Is Chinese New Year the turning point for container shortage?
An end to the container shortage is in sight, according to figures of the Container Availability Index (CAx). With values of 0.34 for twenty footers and 0.37 for forty footers, Chinese New Year could be the turning point, the company behind the index stated. A 0.5 value would indicate a balanced market.
For months, containers were extremely scarce across China, and prices have skyrocketed to record highs. This was caused mainly by an unexpected demand for containerised goods in Europe, created in the wake of global social lockdowns. High container production and the aggressive repositioning of empties back to China may have helped to change this balance, argues Container xChange, which developed the CAx.
The index tracks millions of container moves to monitor and forecast equipment availability.
“With a growth of 37.5 per cent for 40ft reefers and even 200 per cent for regular 40ft containers in January compared to December 2020, the Container Availability Index finally shows a positive trend for shippers and forwarders who are looking for equipment in Shanghai”, says David Amezquita, head of data insights at Container xChange.
Although these figures are highlighting the ports, which have the largest throughput, the increased availability of containers will have its impact on rail freight too. Based on the forecasts, Container xChange expects that the equipment situation remains stable in the coming weeks. “Until mid-February, the Container Availability Index will settle at around 0.35 for 20ft and even 0.38 for 40ft containers.”
How bad was it?
How bad the situation was, can be seen in the index figures of last year. For Shanghai, a city traditionally known for a deficit of containers, the index reached record lows in December 2020 of 0.13 for 40ft containers and to an even lower 0.08 for 40ft reefer containers. This indicated a decrease of 75 and 83 per cent compared to equipment levels in the first quarter of 2020.

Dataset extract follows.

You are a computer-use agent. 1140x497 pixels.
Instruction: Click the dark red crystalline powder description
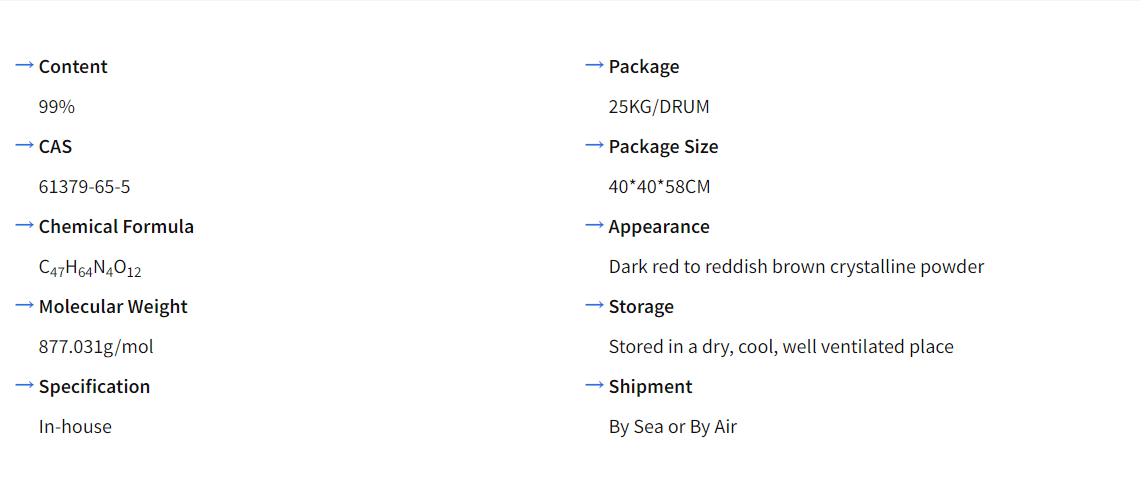point(796,267)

“An index of 0.5 describes a balanced market, below 0.5 a shortage of containers”, explains Johannes Schlingmeier, CEO of Container xChange. As a side effect, pickup charges for one-way containers skyrocketed to $1850, and prices for used containers climbed up to $2493 for 20 footers across China, according to Container xChange.
Shipments on hold
“In all my years working in this industry, I have never seen anything this crazy”, said Osmo Lahtinen, the founder of the Finnish container leasing company OVL in December. In the past week, the company did witness a slight decrease in bookings of containers, but Lahtinen hesitates if this really means a turning point. It looks like this is only because of a lack of space on rail and vessels and not because of a decreased demand for exports from China.
According to Container xChange, the positive container availability trend for Shanghai proves that actions taken to bring back empty containers from Europe are working. “The aggressive repositioning, which has grown by +125 per cent in December on the online platform Container xChange, and the increased number of newly built containers contribute to normal availability levels again”, the company states.
“Chinese New Year could indeed be a turning point to the container availability”, says Lahtinen. “On the other hand, lots of investment projects (power plants, new factories and other heavy industry) shipments have been put on hold due to Covid. These types of shipments will soon become active again, once the restrictions are lifted and could thereby again increase the demand especially for SOC-containers.”